Three weeks ago I sent off a batch of portraits to new friends in Mumbai. I've been spending time in the darkroom again and I think I have about half my Run to the Noise project's 40 or so portraits finished and I've been posting them in the mail as I go. Someday I'll try to show them, but the real point of the project was to meet Mumbaikars after last year's terrorist attacks and, through photography, get to know them a bit.
This was originally written after Sep 25, 2001. I intended to post it eight years to the day later but was delayed.
It is 11pm on Tuesday the 25th and the wind is coming out of the South. I never noticed the wind direction in New York City before. It never seemed to matter.
It has been two weeks and I’m walking down Broadway, below 14th street, while the damp mass of befouled air passes around and seemingly through me.
Ground Zero is the pit from which hell exhausts. It’s the wellspring of this river of burning plastic stench and reeking battlefield decay; and West Broadway, Church, and Sixth Avenue are its sibling tributaries. Together they are channels of funk with dimensions made visible by smoke. They move purposefully and inexorably north, bounded above and to each side by the cool clean air standing aside to let them pass.

◆ WHAT YOU SHOULD DO: Repeat the passage about New York after September 2001, starting with "It is 11pm on" and going on through "seemed to matter.", but swap "South" for "North".

◆ RECORD LIST:
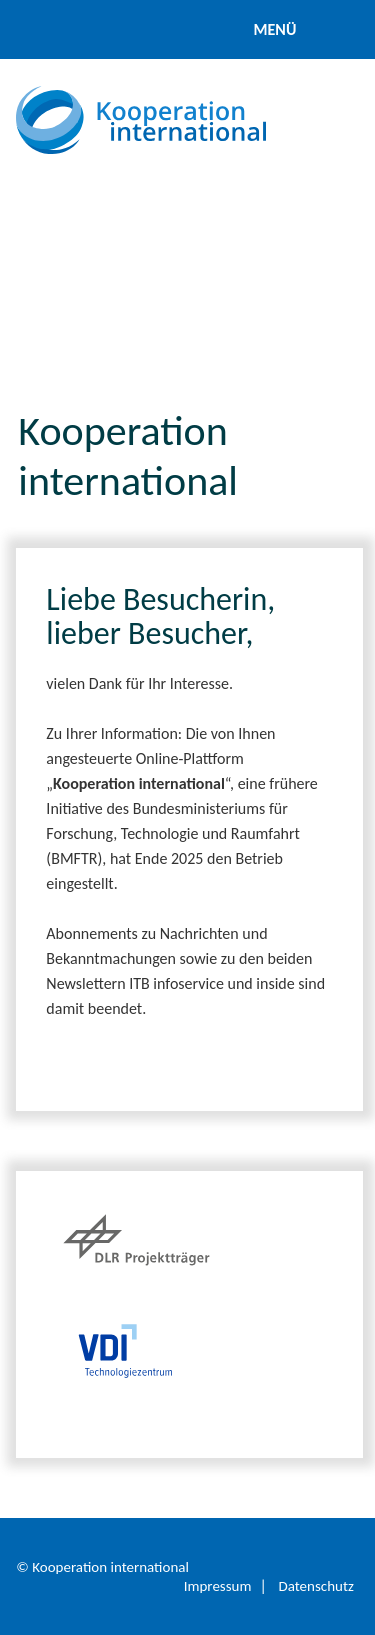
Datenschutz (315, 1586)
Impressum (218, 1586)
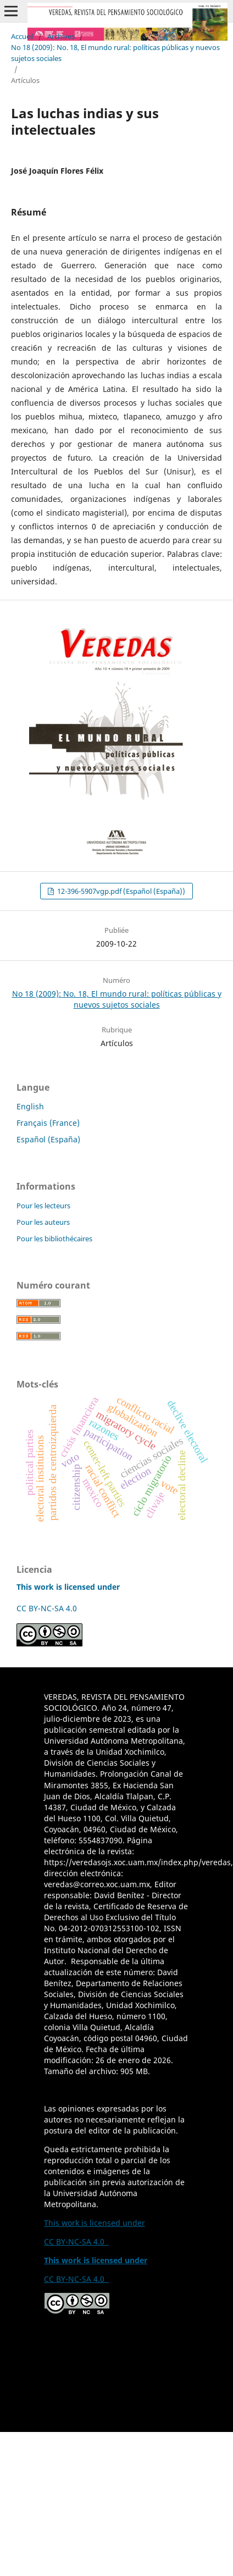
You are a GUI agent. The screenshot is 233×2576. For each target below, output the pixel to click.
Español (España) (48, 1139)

--

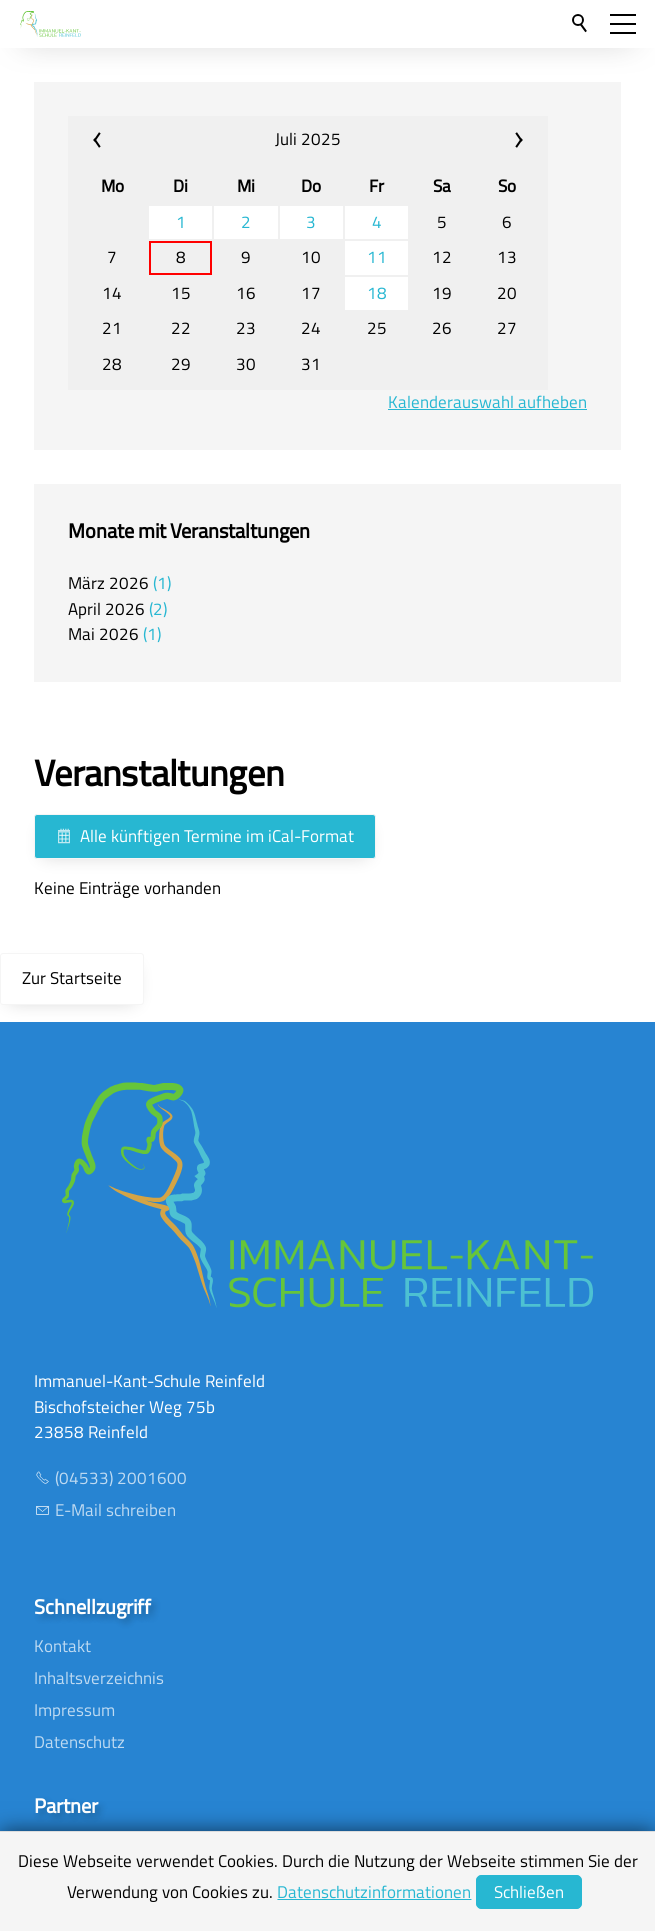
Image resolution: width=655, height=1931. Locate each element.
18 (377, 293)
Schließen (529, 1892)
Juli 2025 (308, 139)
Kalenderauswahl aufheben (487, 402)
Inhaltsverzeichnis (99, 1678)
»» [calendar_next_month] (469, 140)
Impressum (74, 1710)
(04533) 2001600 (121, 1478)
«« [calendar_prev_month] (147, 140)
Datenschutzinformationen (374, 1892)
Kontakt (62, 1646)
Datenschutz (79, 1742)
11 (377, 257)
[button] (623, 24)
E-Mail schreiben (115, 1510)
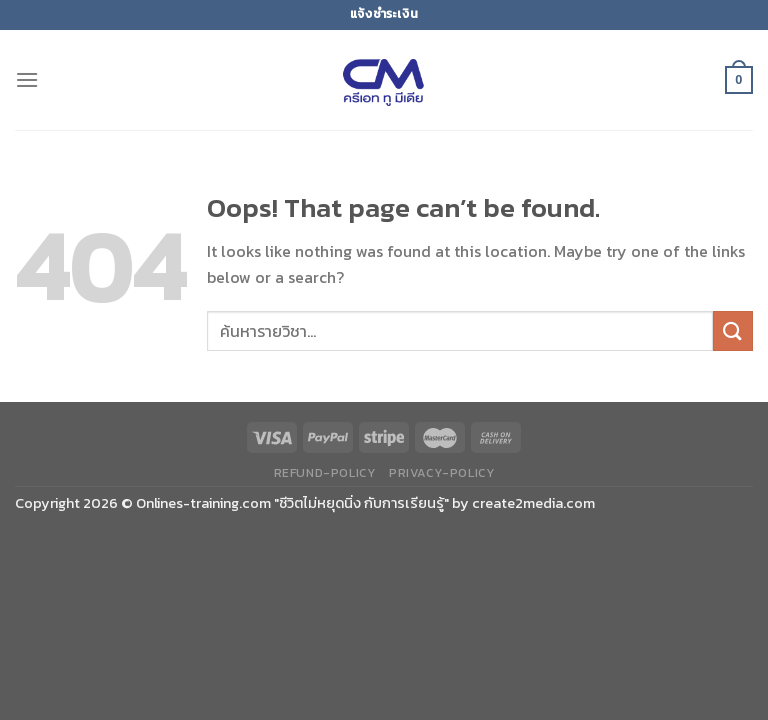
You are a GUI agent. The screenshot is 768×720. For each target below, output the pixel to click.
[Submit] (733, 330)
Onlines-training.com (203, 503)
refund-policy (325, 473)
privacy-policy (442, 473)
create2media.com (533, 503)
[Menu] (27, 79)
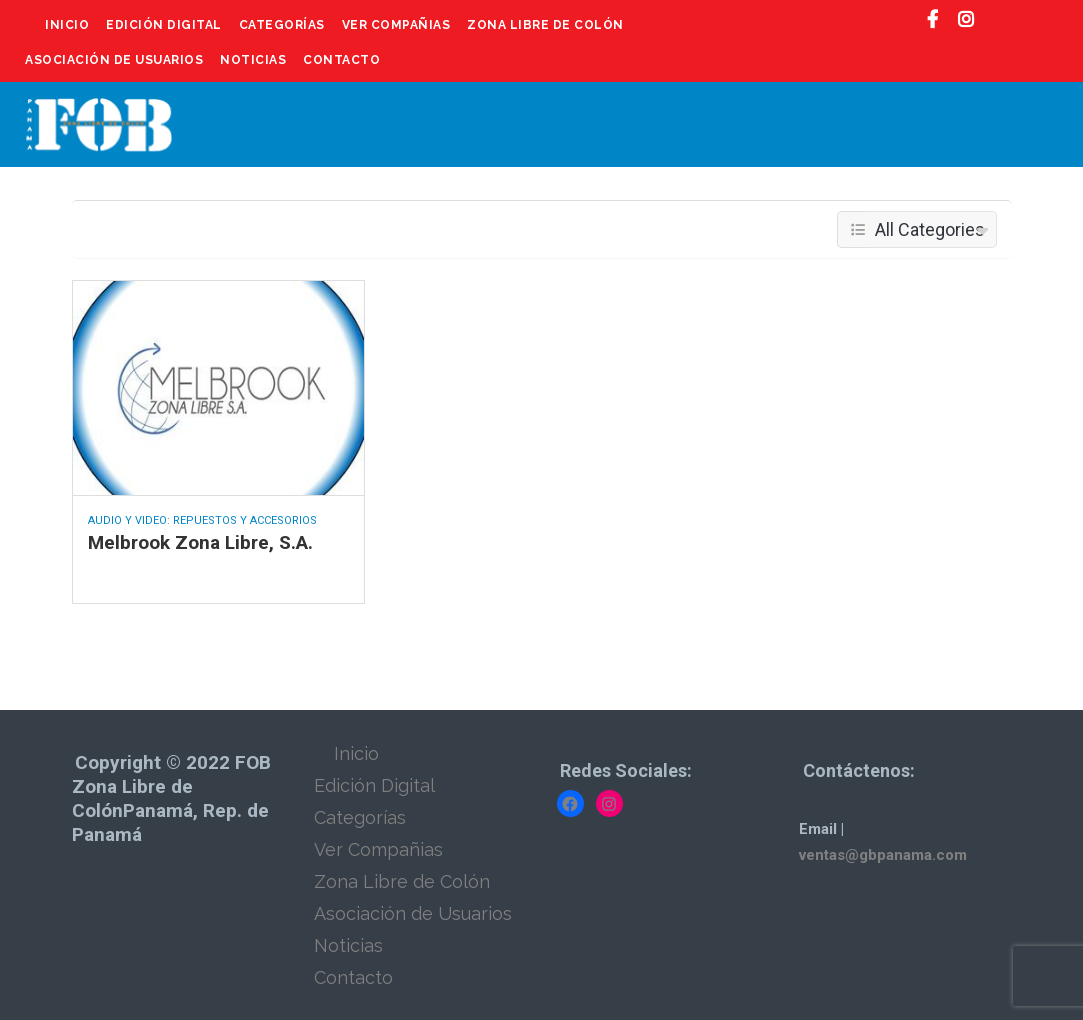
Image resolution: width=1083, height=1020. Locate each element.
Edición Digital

◆ TASK SOLUTION:
It is 11pm on Tuesday the 25th and the wind is coming out of the North. I never noticed the wind direction in New York City before. It never seemed to matter.